Fires release multiple pollutants, including carbon dioxide, carbon monoxide, and chemicals like benzene. All fires send particles into the air. Health researchers and air quality experts are most concerned about tiny pieces referred to as particulate matter 2.5. Far smaller than a human hair, the particles can lodge deep in the lungs and have been linked to heart and lung conditions.
Increases in those tiny particles are associated with a greater risk of death from all causes, excluding accidents, homicides, and other non-accidental causes, for up to four days after a population is exposed, according to a 2020 New England Journal of Medicine overview.
The concentration of fine particulate matter is one of five gauges used to calculate the Air Quality Index, a numerical and color-coded index used to let the public know about local air pollution levels. Green denotes good air quality and is given if the total index is 50 or less. When the measurement exceeds 100, the air quality gets an orange label and may be bad for certain groups. Levels over 200 get a red label and are considered unhealthy for everyone.
Government agencies track those levels, as do people who use apps or websites to determine whether it’s safe to go outside.

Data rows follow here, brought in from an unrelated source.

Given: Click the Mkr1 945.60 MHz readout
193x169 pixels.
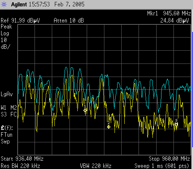Looking at the screenshot, I should (169, 13).
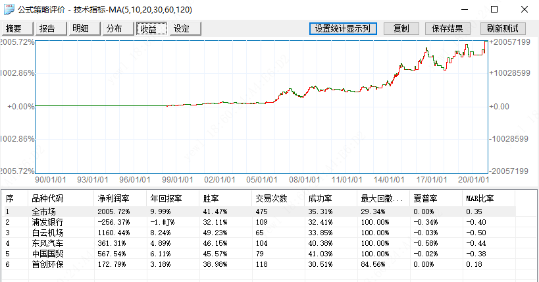Select the 浦发银行 row

[x=258, y=222]
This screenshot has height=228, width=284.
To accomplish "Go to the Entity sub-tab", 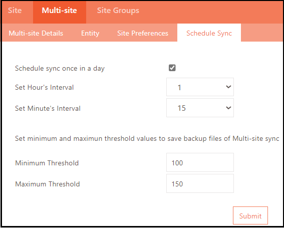I will point(90,33).
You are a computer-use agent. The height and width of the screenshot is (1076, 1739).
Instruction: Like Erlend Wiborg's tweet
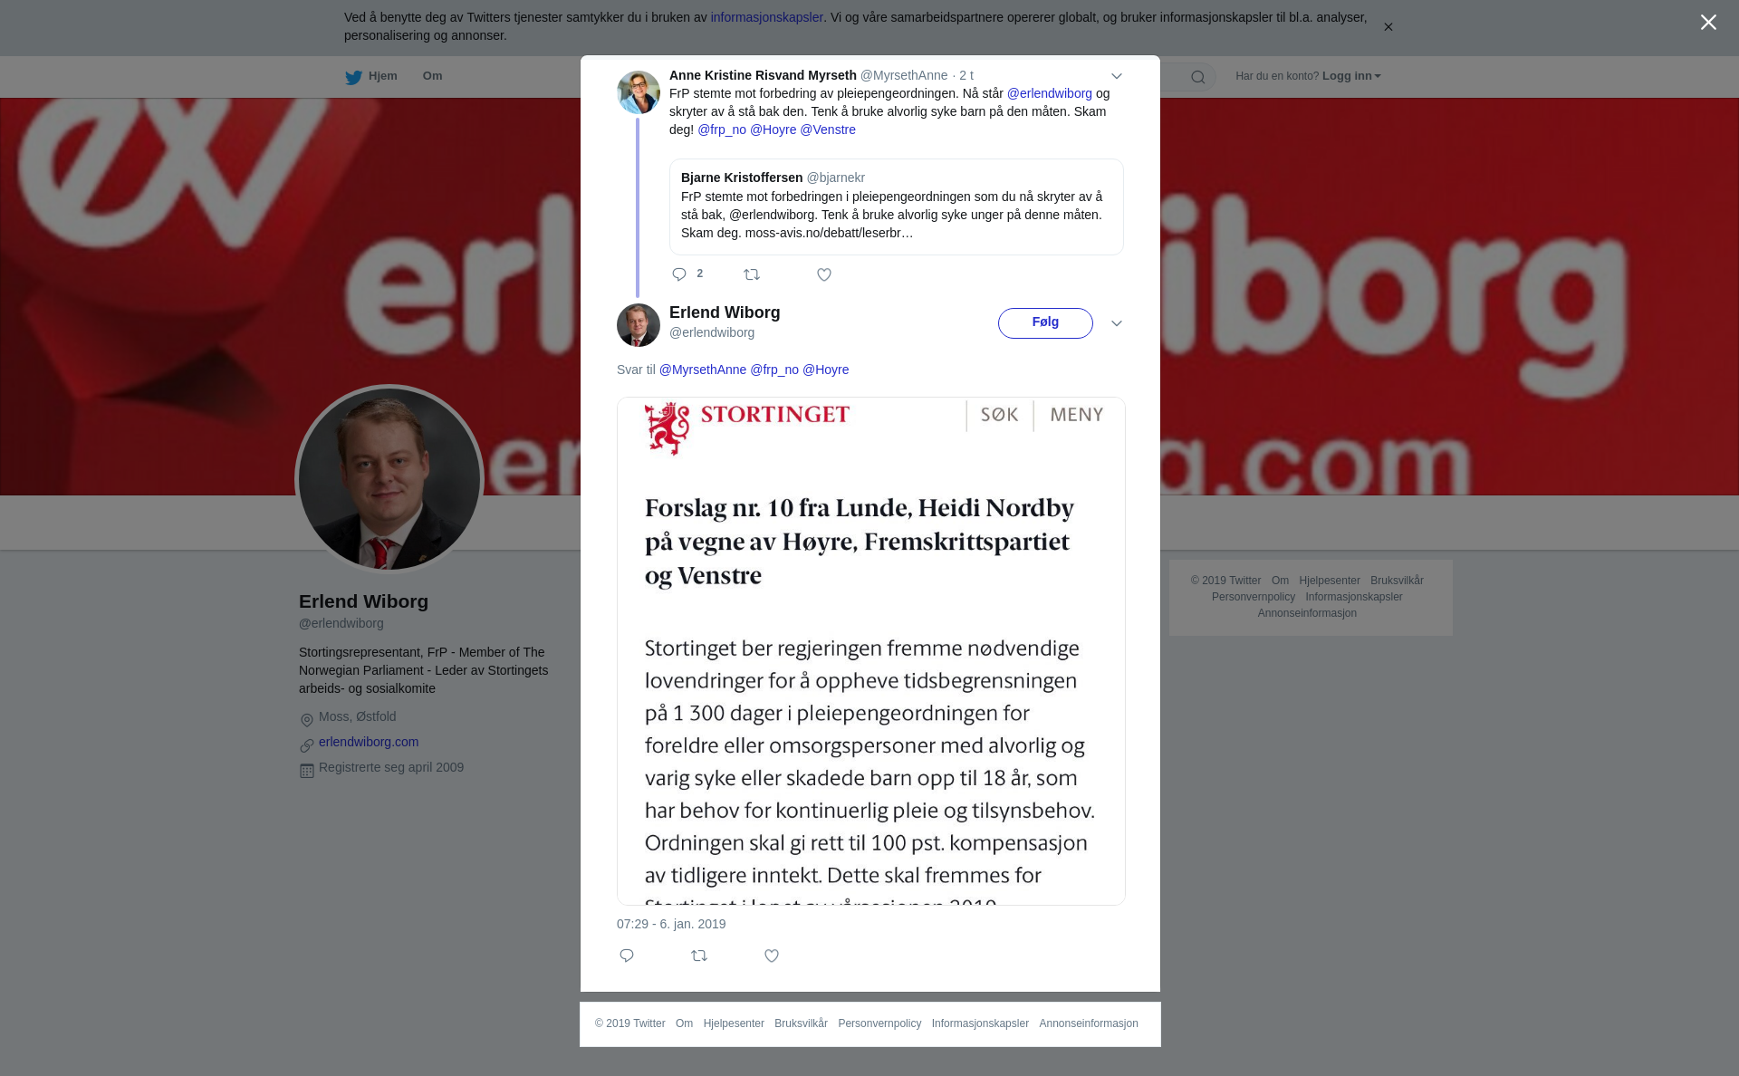pos(772,956)
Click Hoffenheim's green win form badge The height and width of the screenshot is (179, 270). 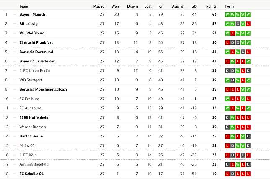(233, 118)
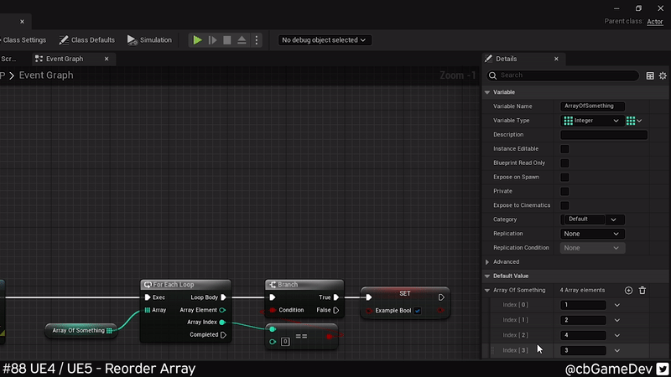Check the Expose on Spawn checkbox

[564, 178]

When the AQI rises above 150, Dr. Farah Madhani-Lovely, a pulmonologist, said Renown Regional Medical Center in Reno shuts its outpatient pulmonary rehabilitation clinic because it doesn’t want to encourage patients to drive in. Some patients from Douglas County opt for care near home, about an hour away. “We don’t want these patients exposed outside because just one minute of exposure to the smoke can trigger an exacerbation of their chronic disease,” Madhani-Lovely said.
Smokey said connecting with pulmonologists can be difficult for Washoe Tribe members, particularly those who live on the California side of the reservation. “We cannot find providers for them,” he said. “We end up referring them out and sending them hundreds of miles out of their way just to get care that we should be able to provide here.”
Recruiting specialists to rural areas or smaller cities has long been difficult. For one thing, a specialist might be the only one for miles around, “so there’s a tremendous burden in terms of coverage and days off,” Test said.
Another concern is that physicians tend to train in larger cities and often want to practice in similar places. Even recruiting pulmonary physicians to Lubbock, a city of 260,000 in West Texas, is a challenge, Test said.
“I love Lubbock,” he said. “But I tell people who have never been here, I say, ‘It’s really flat.’ They don’t understand flat until they get here.”
In Nevada, on days when the air quality is bad, Washoe tribal members try to protect themselves with makeshift air purifiers created from fans, duct tape, and air filters, Smokey said.
Longer term, Smokey and other tribal leaders are pushing the Indian Health Service to establish a specialty care hospital in northern Nevada. The closest specialty care hospital for Washoe tribal members is more than 700 miles away, in Phoenix.
It’s difficult because “there’s a need we should be taking care of,” Smokey said. “But we have to fight for it. And sometimes that fight takes years, years, and years to accomplish.”